Tuesday, 6 February 2007

The Perverse Financial Incentives of Privatisation

The perverse incentives created by privatisation are perfectly demonstrated by the structure that now exists in Health Care in Britain. There are effectively five options for members of the British population.
1) The NHS - Anybody who has had any reason to deal on a serious level with the NHS recently will understand that the system simply isn't working despite the best efforts of many of the practitioners and staff. The GPs act as guardians to a system of hospital care that costs money to perform so the economic incentive is for GPs to act as strict gatekeepers to restrict the flow of people to the hospitals. Furthermore, as I found out to my cost a couple of years ago, government hoops cause the hospital authorities to creatively doctor the waiting lists so that their targets are seen to be realised.
2) Private Healthcare Scheme (PHCS) - Paying ahead for supposedly preferential health care is also a no-no and the reasons are, once again, based on economic incentives. If an individual or family pays in advance to cover the risk of future treatment, the incentive exists within the PHCS world to limit such treatment once required in order to enhance the cash flow of the PHCS operators. This distortion of incentives is typical of other insurance-based structures eg the utilities offering protection against the highly unlikely event with a multi-loopholed contract or, indeed, the insurance industry itself.
3) One-Off Private Healthcare (PHC) - In this situation, one awaits illness or injury with dread. When such an eventuality arrives, you drag yourself and your cheque book to a PHC provider and, in a one-sided negotiation (due to your paramount needs), you are fleeced in order to get suitable treatment. A further perversity of this choice is that you are actually likely to get better (and more expensive) treatment to enhance the PHC's bottom line. A huge downside is that it is in the interests of the PHC to persuade the patient to receive unnecessary treatment - think dentists! A similar structure exists with car mechanics where the company desires to get the maximum payment for a job without crossing the threshold that would prevent the customer returning in the future.

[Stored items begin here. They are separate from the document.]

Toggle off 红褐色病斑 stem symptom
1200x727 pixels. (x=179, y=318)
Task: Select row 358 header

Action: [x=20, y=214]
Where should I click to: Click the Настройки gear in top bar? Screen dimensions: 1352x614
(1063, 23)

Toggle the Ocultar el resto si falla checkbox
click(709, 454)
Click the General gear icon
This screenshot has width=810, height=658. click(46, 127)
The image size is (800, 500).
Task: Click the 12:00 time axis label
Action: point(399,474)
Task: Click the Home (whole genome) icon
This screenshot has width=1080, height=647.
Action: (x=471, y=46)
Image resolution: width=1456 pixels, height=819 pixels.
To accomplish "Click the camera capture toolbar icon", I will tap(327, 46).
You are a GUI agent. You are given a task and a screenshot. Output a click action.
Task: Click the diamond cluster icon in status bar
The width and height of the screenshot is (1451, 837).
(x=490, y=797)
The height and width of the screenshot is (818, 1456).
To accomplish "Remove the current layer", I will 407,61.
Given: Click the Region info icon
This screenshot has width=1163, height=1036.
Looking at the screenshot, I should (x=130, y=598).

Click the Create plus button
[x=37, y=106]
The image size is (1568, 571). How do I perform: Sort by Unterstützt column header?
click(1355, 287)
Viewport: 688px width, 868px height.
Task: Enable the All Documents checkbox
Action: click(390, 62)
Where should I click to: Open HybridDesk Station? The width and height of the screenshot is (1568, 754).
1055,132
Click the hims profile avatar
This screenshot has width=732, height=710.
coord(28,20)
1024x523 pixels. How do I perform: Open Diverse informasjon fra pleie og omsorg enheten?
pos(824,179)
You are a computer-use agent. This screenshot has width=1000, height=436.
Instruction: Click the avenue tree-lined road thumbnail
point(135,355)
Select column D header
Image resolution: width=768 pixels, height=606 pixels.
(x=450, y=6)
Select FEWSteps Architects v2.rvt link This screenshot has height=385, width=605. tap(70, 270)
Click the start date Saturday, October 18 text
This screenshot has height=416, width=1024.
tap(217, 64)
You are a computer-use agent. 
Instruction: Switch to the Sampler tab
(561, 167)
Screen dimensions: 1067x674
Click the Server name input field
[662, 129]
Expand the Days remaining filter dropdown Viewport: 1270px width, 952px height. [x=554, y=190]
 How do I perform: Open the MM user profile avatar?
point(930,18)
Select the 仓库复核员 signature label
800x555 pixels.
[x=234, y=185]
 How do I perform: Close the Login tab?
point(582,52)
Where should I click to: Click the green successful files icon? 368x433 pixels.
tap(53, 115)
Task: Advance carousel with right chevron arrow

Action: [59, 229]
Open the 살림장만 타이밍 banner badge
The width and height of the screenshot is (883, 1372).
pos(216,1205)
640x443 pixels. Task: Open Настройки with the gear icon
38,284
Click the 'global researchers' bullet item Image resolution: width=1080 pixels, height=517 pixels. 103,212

4) Healthcare Abroad - This is the best option although each country has it's own indecipherable and illogical structure. I now get all my healthcare provision in Greece but, if I am ever hospitalised, I must provide my own nursing and ancillary support.
5) Preventative Attitudes and Alternative Medicine - Living healthily and utilising supportive medical and wellbeing care (eg acupuncture, tai chi, meditation etc) is a necessary adjunct to limit the potential for dealing with any healthcare provider at any time.
In Britain, of course, the poor only have one option - the NHS. Dentistry was used by shareholder capitalism in Britain as an experiment to see how the sector adjusted to a private structure. It is now virtually impossible to be registered with dentists unless taking out a private contract.
There has been much hot air from the chattering classes about the formation of a two-tiered health system in the country. This is not the case. There is only one tier and that is private.